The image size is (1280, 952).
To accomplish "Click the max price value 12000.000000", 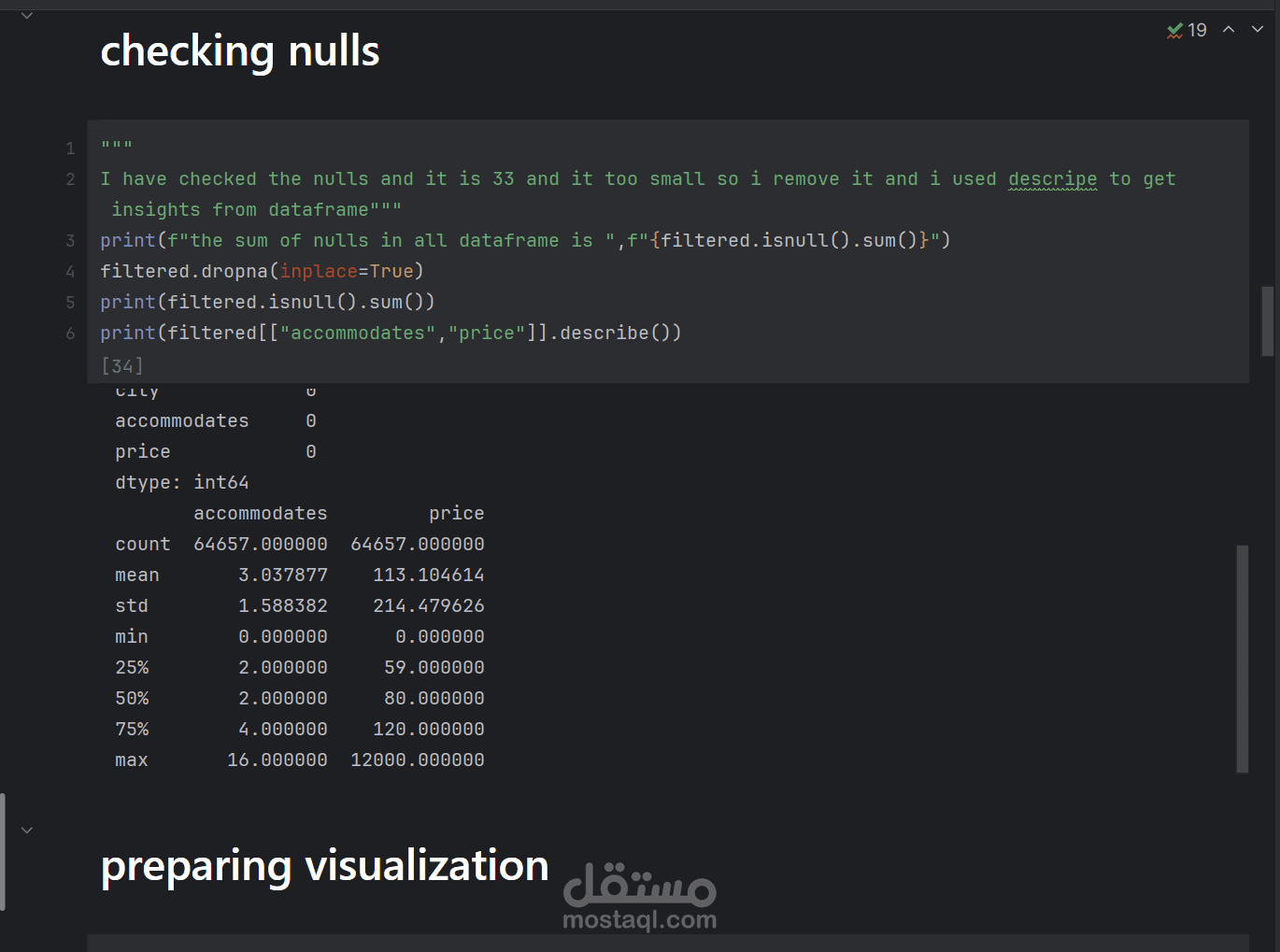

——

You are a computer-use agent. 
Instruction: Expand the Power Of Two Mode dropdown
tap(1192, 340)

——

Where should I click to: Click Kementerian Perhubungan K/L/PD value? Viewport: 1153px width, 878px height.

——

Output exactly the lines of the listing above that start with the one holding "The image size is (1280, 952)." and go on through the one holding "the max price"; leave the pictures out.

The image size is (1280, 952).
To accomplish "Click the max price value 12000.000000", 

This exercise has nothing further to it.